Ministering: Pastor Oluyide Ukachi
The following scriptures make it clear that there is such thing as destiny.
They are:
- Simply put for the Christian destiny is the plan of God for your life, that future and a hope that He has cut out for you – Jeremiah 29: 11 –
- “For I know the plans I have for you” declares the Lord, “plans to prosper you and not to harm you, plans to give you hope and a future” NIV
- “For I know the thought that I think towards you, thoughts of peace and not evil to give you a future and a hope –
- “Thoughts of peace and not evil, to give you an expected end” (KJV),
- “….They are plans for good and not disaster, to give you a future and a hope” NLT.
- God’s plan for your life, your marriage, children and ministry is good and not evil. God is for you and not against you.
- In the late 70s and 80s in particular we used to think that our ministry comes before our marriage and family, that was zeal without knowledge, but thank God we now know better.
- After God is your spouse and marriage, then your children before ministry.
- There are three kinds of home setting:
- To fulfil God given destiny for your marriage, children and ministry take note of the following:
- Never put your spouse and children on the back burner; always give them top priority. There are many examples of seemingly buoyant ministries but failed marriages and failed parenthood. Eli, Samuel, David and contemporary examples, and the difference one American father made.
- Your spouse and children need your time, attention, care, love and support. The children especially need guidance and directions from you. Don’t fail them.
- We take time to fulfil our obligations to other people; we need to do even more for our family. As ministers we take time to coach and groom and mentor other people and their children, we should do the same for our own biological children; they will remain with us for life.
- Don’t let relations or other people cut the shots in your marriage and family life ….their interference or interest will be mostly self-motivated.
- Never put relations before your marriage and family
- To fulfill your matrimonial destiny be truly one – Matthew 19: 6 “They are no longer two but one”.
- How to be truly one:
Enter each other’s world – know what is happening and where it hurts
Try to be on the same page
Be on each other’s team
Be kind, be courteous, be respectful, be gentle, and be nice!
- Do to your spouse and children how you will want them to do to you – that’s the golden rule.
- Be fair to your spouse first and foremost and also treat the two sides of the in-laws with equal consideration.
- Remember your parents and repay them; take care of your extended relations who are in need as much as you can and God will enlarge your coast beyond your imagination.
- Be generous to the needy as a couple and God will repay you.
- Listen to your spouse and take correction.

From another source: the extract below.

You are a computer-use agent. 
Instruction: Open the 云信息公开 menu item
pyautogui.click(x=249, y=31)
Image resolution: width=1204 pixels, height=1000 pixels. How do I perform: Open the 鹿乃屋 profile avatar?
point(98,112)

In a marriage that will fulfill its destiny no one is gagged, oppressed, or bullied, or intimidated.
- A life of insincerity, deceit or oppression in the marriage, in the home or ministry will never get us to our God desired expected end. It is the foundation and building block of sin, fall and failure.

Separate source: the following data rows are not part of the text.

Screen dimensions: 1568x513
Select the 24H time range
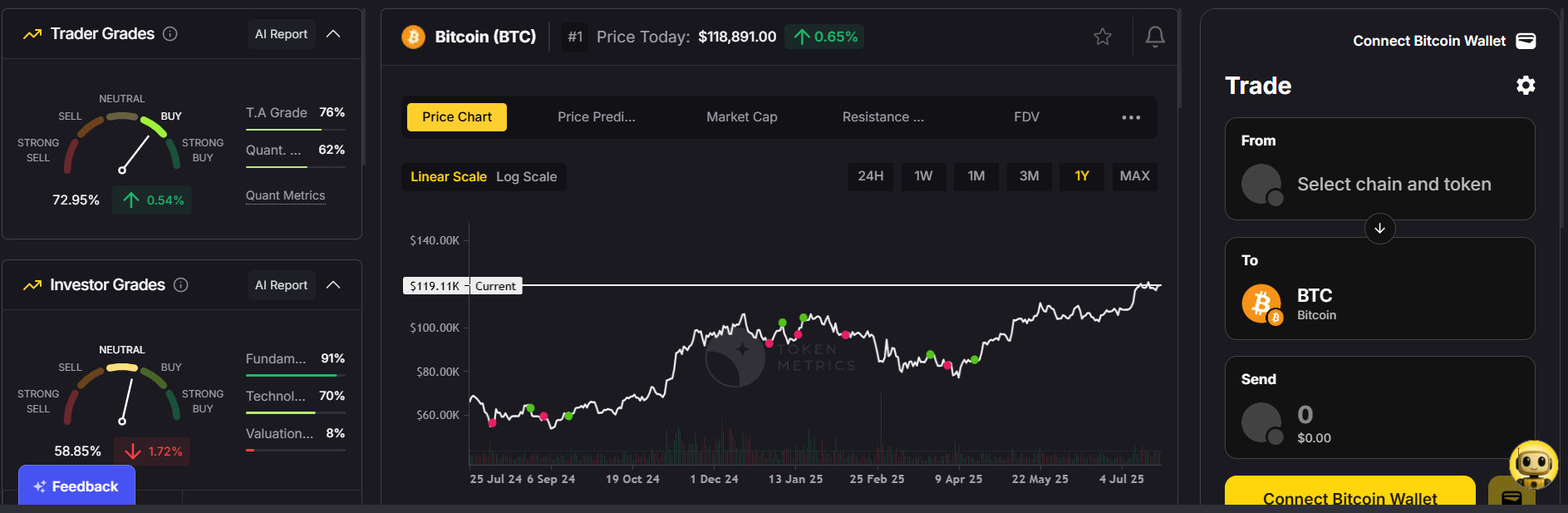click(870, 176)
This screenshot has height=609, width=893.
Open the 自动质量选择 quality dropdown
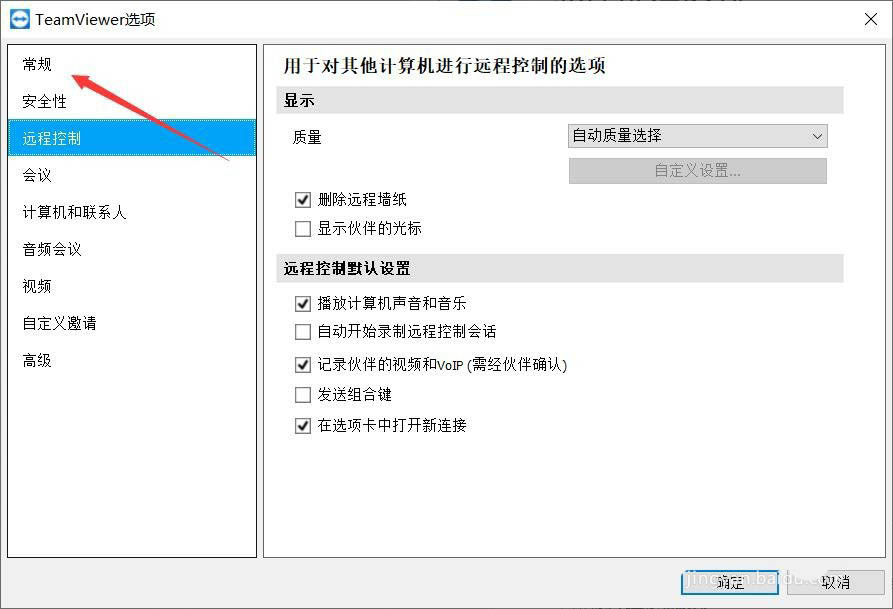click(x=698, y=136)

- Establish accountability partners in your areas of weakness and even strength.
- Every marriage will have its own challenge but we don’t have to repeat the mistakes of those who have gone before us. The counsel of Clinton to Obama on becoming President.
- Jointly pray over all the challenges of your marriage and family life and ministry. Take time to go on retreats a few times in the year. That may be the tonic your marriage and family need.
- Those whose ministry are in high demand should be careful not to loose their own family after saving others, this is an easy trap ministers fall into….. lessons from Prophet Samuel and Dr. James Dobson (Snr)
- Some types of problems will not go but by prayer and fasting. Also consider family deliverance if you think you or your family is under the influence of terrible spiritual strongholds. Some problems run in the family. Tackle them before they tackle you.
- Don’t put your children before your spouse…never have that “If not because of my children” syndrome. Your spouse should have value before your eyes. Always esteem your spouse and affirm your children even if its not always easy.
- Be of one accord in correcting the children
- Always teach by example.
- Honour each other in the presence of the children. They will learn to do the same.
- Invest in times of prayer and seeking the face of God for your spouse and family. God will always give you a way out.
- If the relationships between us and our spouse and family are cordial and beautiful then the challenges we may face in ministry will be a walk-over.
Conclusion:
Go and be a doer and not just a hearer of the Word.
God bless you. Thank you for your attention.